Les amateurs de modèles mathématiques en particulier s’en donnent à cœur joie. Dès le début, les courbes vertigineuses donnaient le tournis. Jusque chez la placide Angela Merkel. Les projections étaient présentées non pas comme des hypothèses mais articulées au «futur probable», une nouvelle catégorie grammaticale à inventer. La plupart ont été démenties par les faits. Mais ces futurologues jongleurs d’algorithmes ne renoncent pas. Tels ce mathématicien lausannois et cet épidémiologie biennois: «Deux mois. A partir du 11 mai, c’est peu ou prou le temps qu’il pourrait nous rester avant d’assister à un rebond spectaculaire de l’épidémie de Covid-19.» Le «Dr. Corona» allemand, la star du moment, alerte aussi sur le risque d’une deuxième vague «qui pourrait devenir incontrôlable». Il remarque aussi que «les enfants pourraient être aussi contagieux que les adultes». Qu’il est utile ce conditionnel… Il permet de dire les choses et ne pas les dire dans le même souffle. Il met à l’abri des reproches si l’hypothèse ne se vérifie pas et dans le cas contraire, laisse une trace flatteuse: je vous l’avais bien dit. En plus, il se conjugue au passé. Comme y recourt le chef de la Task force coronaviresque de Berne: «D’un point de vue scientifique, il aurait peut-être été préférable d’autoriser les réouvertures de manière plus progressive…» On peut voir aussi dans cette tournure du verbe le souci, ô combien louable, de faire place au doute, à l’incertitude… plus que jamais de mise en l’occurence, il est vrai.

Les économistes ne sont pas en reste. Ils ont toutes raisons d’attirer notre attention sur la gravité de la crise à cet égard et d’en prévoir sagement les effets. Mais lorsqu’ils s’emballent au conditionnel, ils sèment la panique aussi bien que les épidémiologistes. Des débats, il y en aura. Mais c’est la course à qui avancera les prévisions chiffrées les plus noires. Au conditionnel toujours. Dans le même sens. On lit beaucoup moins que la mauvaise passe «pourrait» ne pas durer et «devenir en bien». 

Les autres modes, le présent et le passé, sont moins piquants. Le premier rabâche ce que nous savons du jour qui passe. Le second a une connotation scolaire. Se souvenir de la grippe espagnole et des suivantes, cela ne fait que distraire du sujet actuel. 

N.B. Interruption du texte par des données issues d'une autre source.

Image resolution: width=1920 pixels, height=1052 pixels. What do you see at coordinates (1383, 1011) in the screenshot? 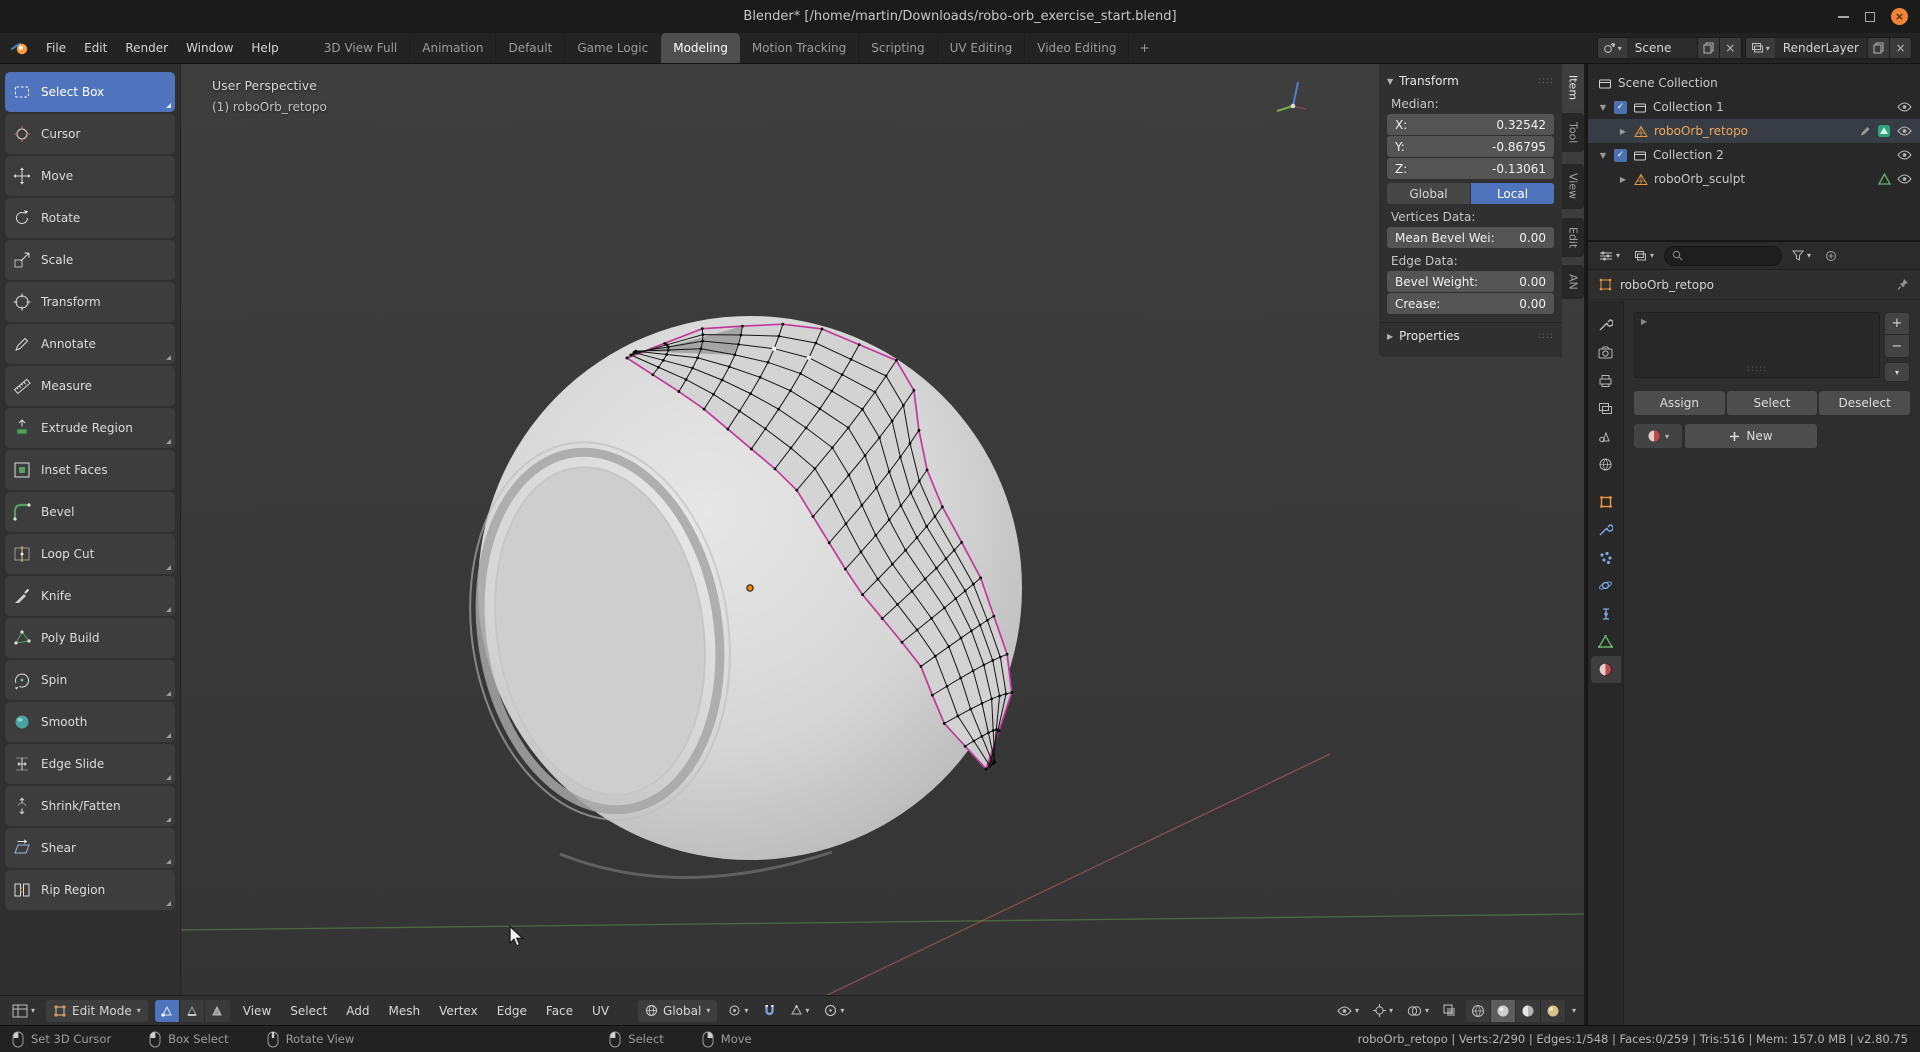
I see `gizmos-button: ▾` at bounding box center [1383, 1011].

Le conditionnel, lui, est à tiroirs multiples. Comme le précisent les grammairiens, il peut exprimer un fait soumis à certaines conditions («nos bénéfices augmenteraient si nous réduisions les coûts»), mais aussi un souhait («j’aimerais aller en vacances») ou un regret («j’aurais dû dire ceci ou cela»). 

Double usage troublant. N’arrive-t-il pas à certains usagers de ce mode grammatical si pratique de mêler un souhait non dit, inconscient peut-être, à l’hypothèse factuelle? N’y a-t-il pas quelque chose d’excitant, dans l’escalade émotionnelle, de prédire le pire, possible mais pas certain? Les journalistes en tout cas feraient bien de se poser la question. Non pas qu’ils le fassent consciemment dans le but d’augmenter l’audience en accumulant les peurs. Mais peut-être sont-ils entraînés sans vraiment en avoir conscience dans ce jeu pervers. 

Jeu qui peut conduire au pire. A la prévision autoréalisatrice. Késako? Wikipedia l’explique ainsi: «La prophétie autoréalisatrice (de l’anglais self-fulfilling prophecy) est un concept de sciences sociales et psychologiques utilisé pour traduire une situation dans laquelle quelqu’un qui prédit ou s’attend à un événement, souvent négatif, modifie ses comportements en fonction de ces croyances, ce qui a pour conséquence de faire se réaliser la prophétie.»

Pas besoin de faire un dessin. On nous annonce un marasme économique, on le prépare en cessant de dépenser, du coup, la situation générale se dégrade. Ou alors on nous rappelle tous les jours que la mort rôde, on s’en alarme, on se ronge d’une inquiétude qui ne retarde nullement sa possible irruption. S’il y a une réalité qui ne conjugue pas au conditionnel, c’est bien celle-ci. Elle préfère le futur. Plus ou moins lointain, mais plus que probable!